═════ Source data ═════

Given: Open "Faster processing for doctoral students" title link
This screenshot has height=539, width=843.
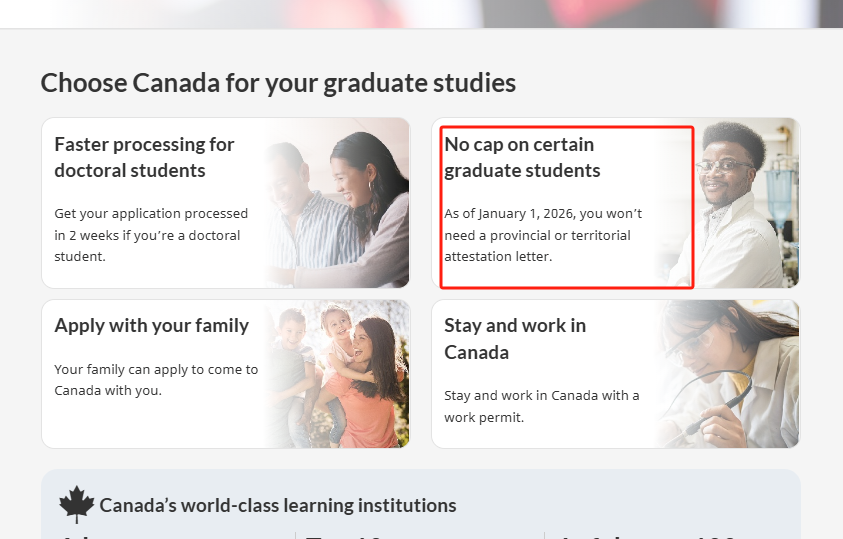Looking at the screenshot, I should [x=144, y=157].
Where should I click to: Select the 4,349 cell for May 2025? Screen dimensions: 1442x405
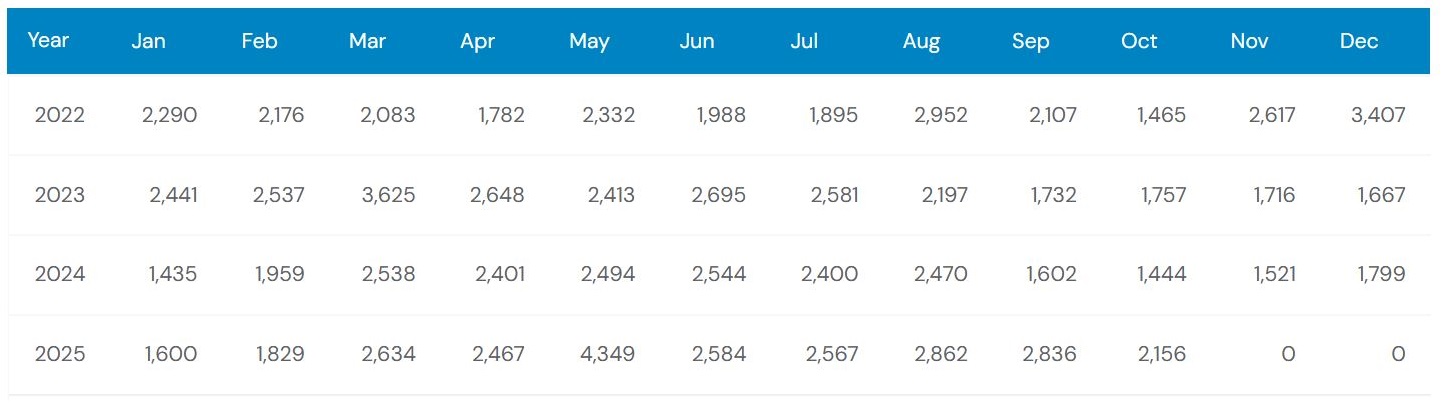(608, 354)
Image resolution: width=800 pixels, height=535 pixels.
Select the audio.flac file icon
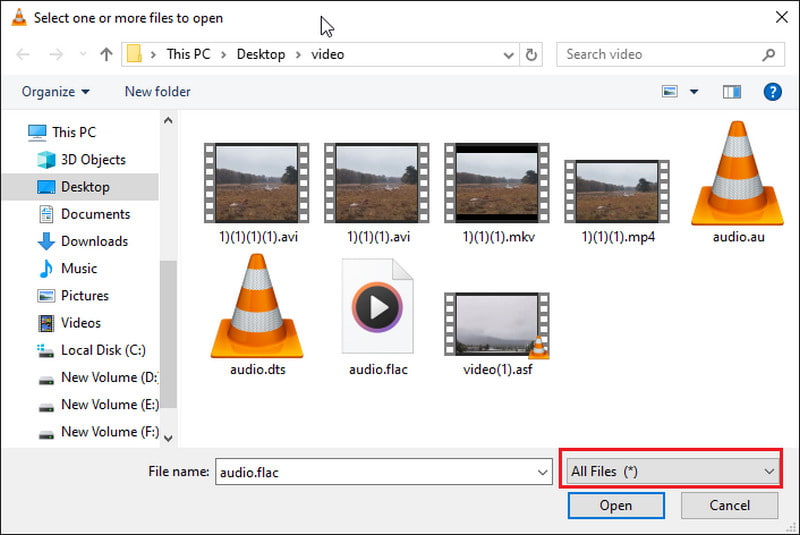pos(377,306)
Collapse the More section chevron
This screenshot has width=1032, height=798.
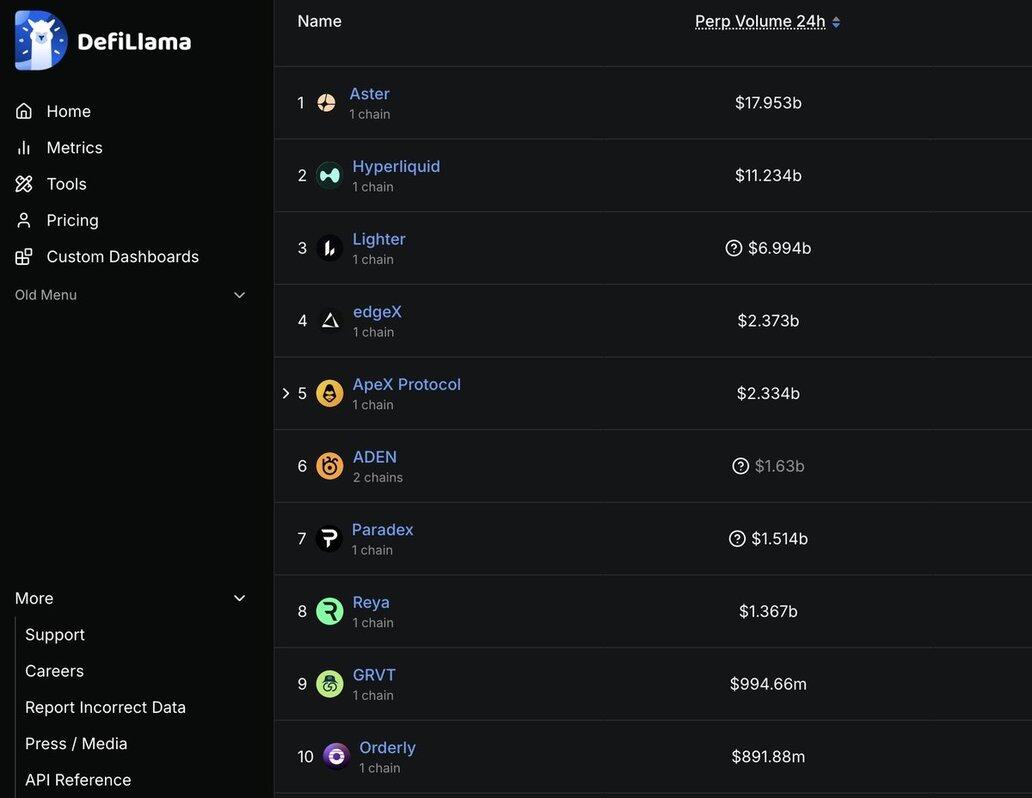coord(239,598)
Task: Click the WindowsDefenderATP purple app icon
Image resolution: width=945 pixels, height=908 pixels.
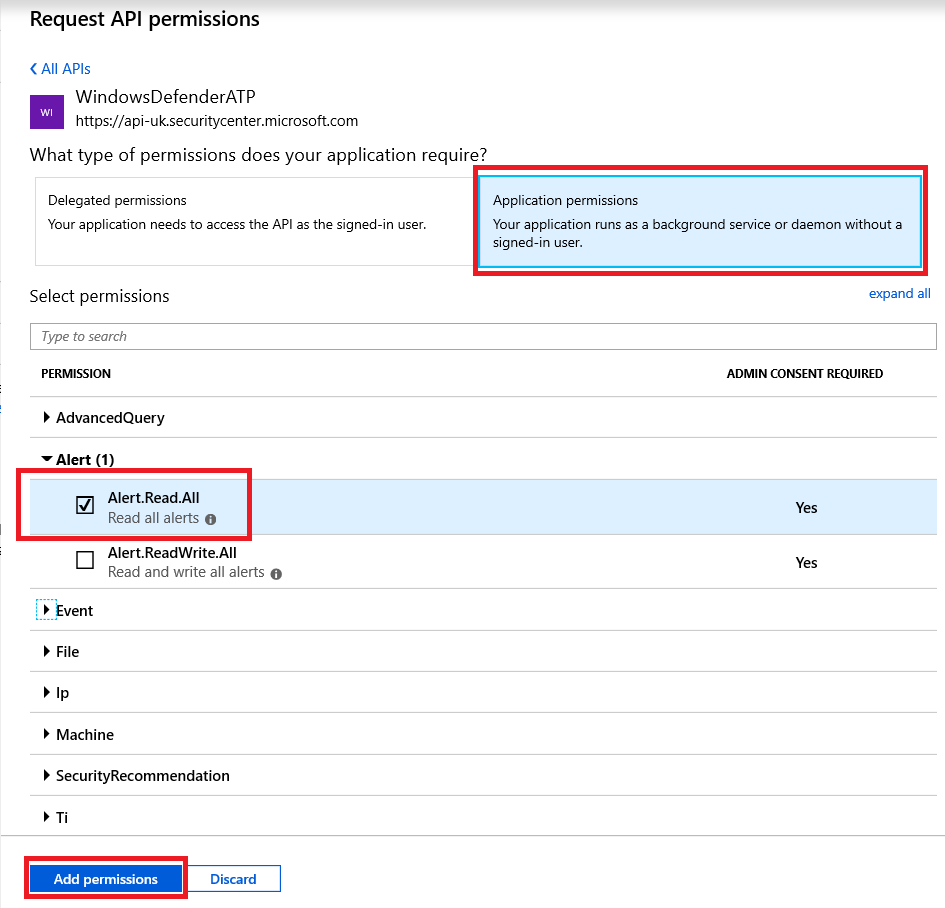Action: (x=47, y=112)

═════

Assigned task – Please retype the lines from the one that contains "Image resolution: width=800" to the final line of the records, both included, exactly as written and without any pictures.

Solution below –
Image resolution: width=800 pixels, height=535 pixels.
Select the audio.flac file icon
pos(377,306)
Collapse the More section chevron
This screenshot has width=1032, height=798.
coord(239,598)
Task: Click the WindowsDefenderATP purple app icon
Image resolution: width=945 pixels, height=908 pixels.
Action: (x=47, y=112)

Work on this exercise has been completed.